なんでもない日常の、でも誰かにとって大切なことを残したい。
学生の頃、高速バスで片道6時間かけた道を、新幹線1時間半で移動できるようになった。おかげで、仕事を終えて夜ご飯を実家で食べて、お風呂にも入り終えている。お金で時間を買うとは、なんと幸せなことだろう。
明日は、毎年楽しみにしている後輩たちの文化祭。それも、週に一回家庭教師としてお家に訪問していた女の子にとって、最後の文化祭。前々からこの日は絶対に仙台に帰ると決めていた。
仕事帰りそのままだからね。
ちょっとお腹に入れるものが欲しかったのよ。
なんて思っていたら、あっという間に仙台。池袋-江ノ島間と乗車時間変わらないことに気付いて慄く。

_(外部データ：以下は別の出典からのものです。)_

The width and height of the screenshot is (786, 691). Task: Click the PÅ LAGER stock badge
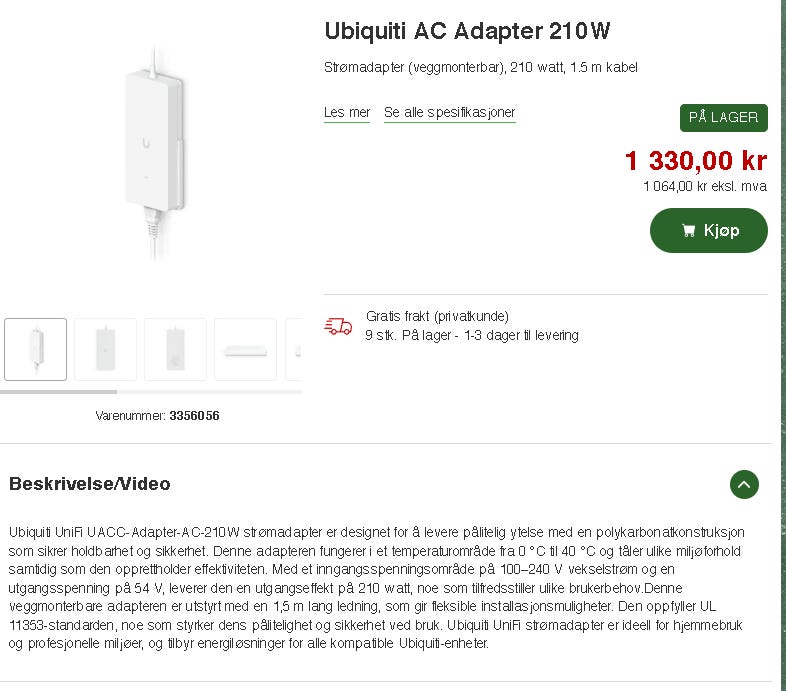tap(724, 118)
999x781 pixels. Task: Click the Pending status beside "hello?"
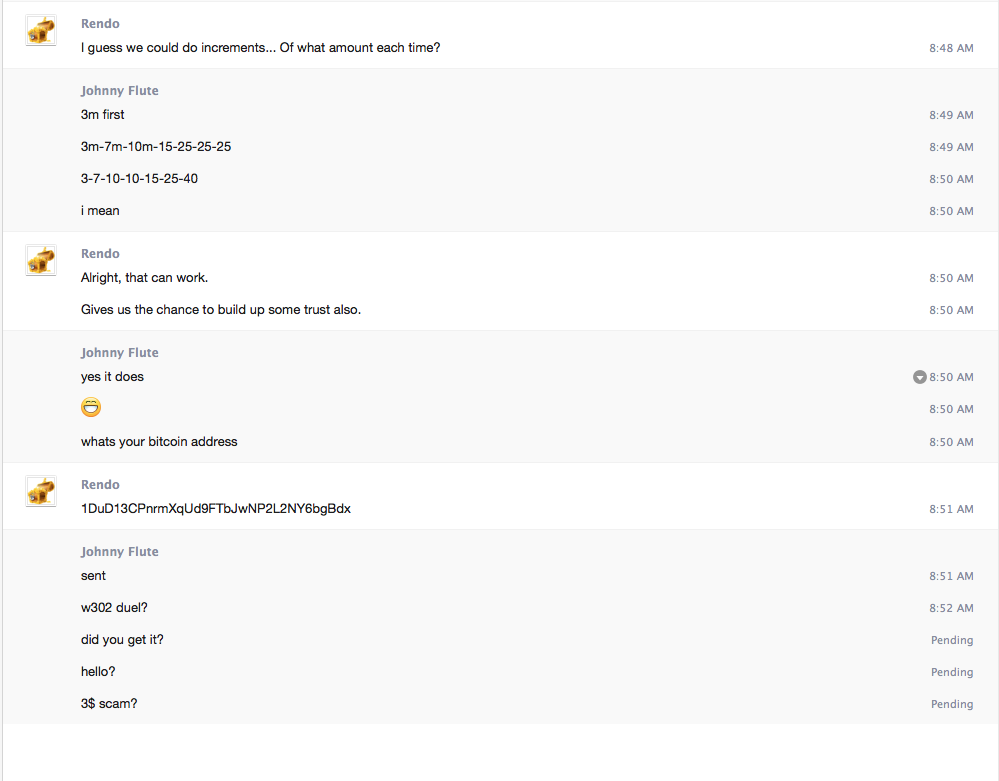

(もちろん、チケット代は全く違う)
降りると見慣れた景色が。
どのエスカレーターが近道かもわかるし、どこにATMがあるのかもどこにドラッグストアがあるのかもわかる安心感。
旅とはまた違った心持ちで歩くわたしがいる。
家に着くと、おじいちゃんがお寿司を買って待っていた。わたしがこの家を出てからというものの、帰省初日は必ず北辰のお寿司。
いつもはにぎり寿司だけれど、最近少食気味なわたしのことを考えてちらし寿司にしてみた、とのこと。ありがとう。
醤油をあけるだけで、にこにこなおじいちゃん。
ひいおばあちゃんとおばあちゃんとおじいちゃんとわたし。4人で暮らしていた日々が4年もあったというのに、実は4人の生活を残した写真がほとんどない。
病気が分かってからの写真は何枚かあるんだけれど、晩年の元気な写真があまりにもなくてお葬式の後唖然とした。
そんなことをふと思い出して。なんでもない日常の、でも誰かにとって大切なことを残していこう。そう思って写真をはじめた。
だから、おじいちゃんの写真もね、そして、大好きな地元仙台の街並みも、わたしなりに残していけたらいいな、なんて思いながらおじいちゃんにカメラを向けてシャッターを切る。
そんなこんなで、 #sanmari撮りっぷ がはじまりました。